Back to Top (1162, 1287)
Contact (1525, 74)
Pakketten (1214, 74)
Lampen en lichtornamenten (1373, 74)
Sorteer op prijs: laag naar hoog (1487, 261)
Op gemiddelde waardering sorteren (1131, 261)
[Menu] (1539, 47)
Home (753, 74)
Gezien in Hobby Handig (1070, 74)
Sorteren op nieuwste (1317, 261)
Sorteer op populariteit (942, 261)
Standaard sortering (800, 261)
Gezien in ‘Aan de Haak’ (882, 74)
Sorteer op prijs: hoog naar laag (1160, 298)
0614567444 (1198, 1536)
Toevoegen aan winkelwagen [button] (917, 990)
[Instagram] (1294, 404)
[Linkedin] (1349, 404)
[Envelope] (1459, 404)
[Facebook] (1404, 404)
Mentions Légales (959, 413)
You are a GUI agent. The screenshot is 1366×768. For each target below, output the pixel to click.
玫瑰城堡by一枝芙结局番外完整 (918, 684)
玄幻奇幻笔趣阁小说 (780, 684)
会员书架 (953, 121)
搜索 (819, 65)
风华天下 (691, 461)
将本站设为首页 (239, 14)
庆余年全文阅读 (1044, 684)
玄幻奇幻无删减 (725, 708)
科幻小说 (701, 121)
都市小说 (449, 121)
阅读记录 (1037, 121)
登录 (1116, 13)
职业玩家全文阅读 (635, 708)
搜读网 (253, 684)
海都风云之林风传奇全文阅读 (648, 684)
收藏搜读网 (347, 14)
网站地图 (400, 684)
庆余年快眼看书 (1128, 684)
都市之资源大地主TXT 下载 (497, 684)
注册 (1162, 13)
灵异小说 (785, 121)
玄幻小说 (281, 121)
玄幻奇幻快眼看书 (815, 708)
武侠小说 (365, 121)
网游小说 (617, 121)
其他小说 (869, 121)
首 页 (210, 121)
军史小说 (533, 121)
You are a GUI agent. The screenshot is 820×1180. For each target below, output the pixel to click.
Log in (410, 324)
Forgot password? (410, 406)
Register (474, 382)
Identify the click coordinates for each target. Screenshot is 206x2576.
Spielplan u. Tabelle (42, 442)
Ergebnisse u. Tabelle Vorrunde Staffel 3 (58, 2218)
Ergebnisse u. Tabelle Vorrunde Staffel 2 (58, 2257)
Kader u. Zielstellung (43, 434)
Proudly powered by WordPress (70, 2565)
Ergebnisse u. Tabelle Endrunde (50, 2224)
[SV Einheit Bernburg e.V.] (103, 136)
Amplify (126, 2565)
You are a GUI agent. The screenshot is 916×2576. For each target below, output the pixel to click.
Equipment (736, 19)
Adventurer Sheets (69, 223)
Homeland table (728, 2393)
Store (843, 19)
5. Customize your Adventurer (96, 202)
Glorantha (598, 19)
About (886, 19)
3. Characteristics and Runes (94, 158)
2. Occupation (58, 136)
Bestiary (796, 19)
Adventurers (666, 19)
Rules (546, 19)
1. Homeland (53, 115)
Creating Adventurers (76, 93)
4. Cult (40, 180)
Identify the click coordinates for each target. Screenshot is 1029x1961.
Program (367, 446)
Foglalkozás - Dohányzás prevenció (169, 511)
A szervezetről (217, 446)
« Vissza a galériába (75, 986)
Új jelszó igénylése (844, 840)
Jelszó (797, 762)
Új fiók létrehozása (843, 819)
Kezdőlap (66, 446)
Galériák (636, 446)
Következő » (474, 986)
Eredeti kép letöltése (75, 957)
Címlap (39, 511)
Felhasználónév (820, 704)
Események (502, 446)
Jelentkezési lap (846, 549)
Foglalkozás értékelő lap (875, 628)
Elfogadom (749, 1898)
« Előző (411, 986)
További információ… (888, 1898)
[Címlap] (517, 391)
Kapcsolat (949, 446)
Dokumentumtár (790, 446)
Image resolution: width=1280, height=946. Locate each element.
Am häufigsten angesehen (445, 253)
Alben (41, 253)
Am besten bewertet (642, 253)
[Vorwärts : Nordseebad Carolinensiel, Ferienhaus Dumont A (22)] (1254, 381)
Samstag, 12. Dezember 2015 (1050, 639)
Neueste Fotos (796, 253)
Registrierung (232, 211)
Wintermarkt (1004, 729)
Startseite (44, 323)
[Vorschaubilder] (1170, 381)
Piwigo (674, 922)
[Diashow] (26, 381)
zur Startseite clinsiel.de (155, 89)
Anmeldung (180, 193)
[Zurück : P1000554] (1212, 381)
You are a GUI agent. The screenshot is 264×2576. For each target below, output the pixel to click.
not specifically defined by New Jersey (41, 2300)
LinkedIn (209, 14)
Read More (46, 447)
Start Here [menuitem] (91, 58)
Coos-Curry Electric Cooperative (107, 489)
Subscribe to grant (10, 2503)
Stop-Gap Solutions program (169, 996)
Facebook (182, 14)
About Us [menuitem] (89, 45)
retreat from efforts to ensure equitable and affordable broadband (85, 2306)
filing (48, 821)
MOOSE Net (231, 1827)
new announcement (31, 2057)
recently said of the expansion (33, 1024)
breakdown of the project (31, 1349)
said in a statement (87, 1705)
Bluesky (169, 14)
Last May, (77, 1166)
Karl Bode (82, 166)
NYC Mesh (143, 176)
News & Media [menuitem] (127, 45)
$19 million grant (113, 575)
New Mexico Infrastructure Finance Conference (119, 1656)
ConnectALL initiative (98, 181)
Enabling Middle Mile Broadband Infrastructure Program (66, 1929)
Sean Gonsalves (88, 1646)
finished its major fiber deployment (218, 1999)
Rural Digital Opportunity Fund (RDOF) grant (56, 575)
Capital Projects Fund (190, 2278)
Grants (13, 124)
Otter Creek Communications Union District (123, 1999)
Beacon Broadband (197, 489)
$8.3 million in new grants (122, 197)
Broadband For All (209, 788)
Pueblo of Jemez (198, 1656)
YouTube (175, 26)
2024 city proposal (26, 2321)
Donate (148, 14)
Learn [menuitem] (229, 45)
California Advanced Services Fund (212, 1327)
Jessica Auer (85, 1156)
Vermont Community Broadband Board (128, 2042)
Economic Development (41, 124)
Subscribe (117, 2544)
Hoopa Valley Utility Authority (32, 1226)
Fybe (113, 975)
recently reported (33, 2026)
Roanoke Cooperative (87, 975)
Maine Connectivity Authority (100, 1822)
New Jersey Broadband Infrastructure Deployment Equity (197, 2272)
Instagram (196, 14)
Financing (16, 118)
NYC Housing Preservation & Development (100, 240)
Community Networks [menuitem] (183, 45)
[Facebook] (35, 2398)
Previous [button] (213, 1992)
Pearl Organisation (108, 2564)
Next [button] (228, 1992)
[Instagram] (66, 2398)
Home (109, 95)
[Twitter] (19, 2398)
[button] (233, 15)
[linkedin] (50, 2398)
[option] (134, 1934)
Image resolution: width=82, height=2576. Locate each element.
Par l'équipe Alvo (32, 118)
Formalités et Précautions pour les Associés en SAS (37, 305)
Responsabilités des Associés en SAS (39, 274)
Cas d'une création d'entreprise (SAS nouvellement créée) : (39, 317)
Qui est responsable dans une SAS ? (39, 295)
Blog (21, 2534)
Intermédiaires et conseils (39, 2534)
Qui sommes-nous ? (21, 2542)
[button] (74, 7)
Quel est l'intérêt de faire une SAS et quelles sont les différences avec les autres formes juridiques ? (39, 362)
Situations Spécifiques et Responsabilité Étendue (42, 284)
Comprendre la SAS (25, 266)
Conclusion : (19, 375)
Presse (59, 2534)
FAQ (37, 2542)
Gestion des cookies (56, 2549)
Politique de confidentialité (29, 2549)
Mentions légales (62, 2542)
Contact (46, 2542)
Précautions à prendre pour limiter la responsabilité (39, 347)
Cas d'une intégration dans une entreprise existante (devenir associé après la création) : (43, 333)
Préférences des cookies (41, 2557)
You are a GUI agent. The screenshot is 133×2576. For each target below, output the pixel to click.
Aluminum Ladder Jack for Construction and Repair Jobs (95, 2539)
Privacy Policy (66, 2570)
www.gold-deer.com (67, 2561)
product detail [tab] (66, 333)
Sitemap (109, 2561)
-=-=-=-=-
**What this task involves**
Look through the material above and print exactly the lines from the one containing "zur Startseite clinsiel.de (155, 89)" to the one containing "retreat from efforts", both included, and nothing more.

**Output of the task**
zur Startseite clinsiel.de (155, 89)
Anmeldung (180, 193)
[Zurück : P1000554] (1212, 381)
You are a GUI agent. The screenshot is 264×2576. For each target below, output the pixel to click.
not specifically defined by New Jersey (41, 2300)
LinkedIn (209, 14)
Read More (46, 447)
Start Here [menuitem] (91, 58)
Coos-Curry Electric Cooperative (107, 489)
Subscribe to grant (10, 2503)
Stop-Gap Solutions program (169, 996)
Facebook (182, 14)
About Us [menuitem] (89, 45)
retreat from efforts to ensure equitable and affordable broadband (85, 2306)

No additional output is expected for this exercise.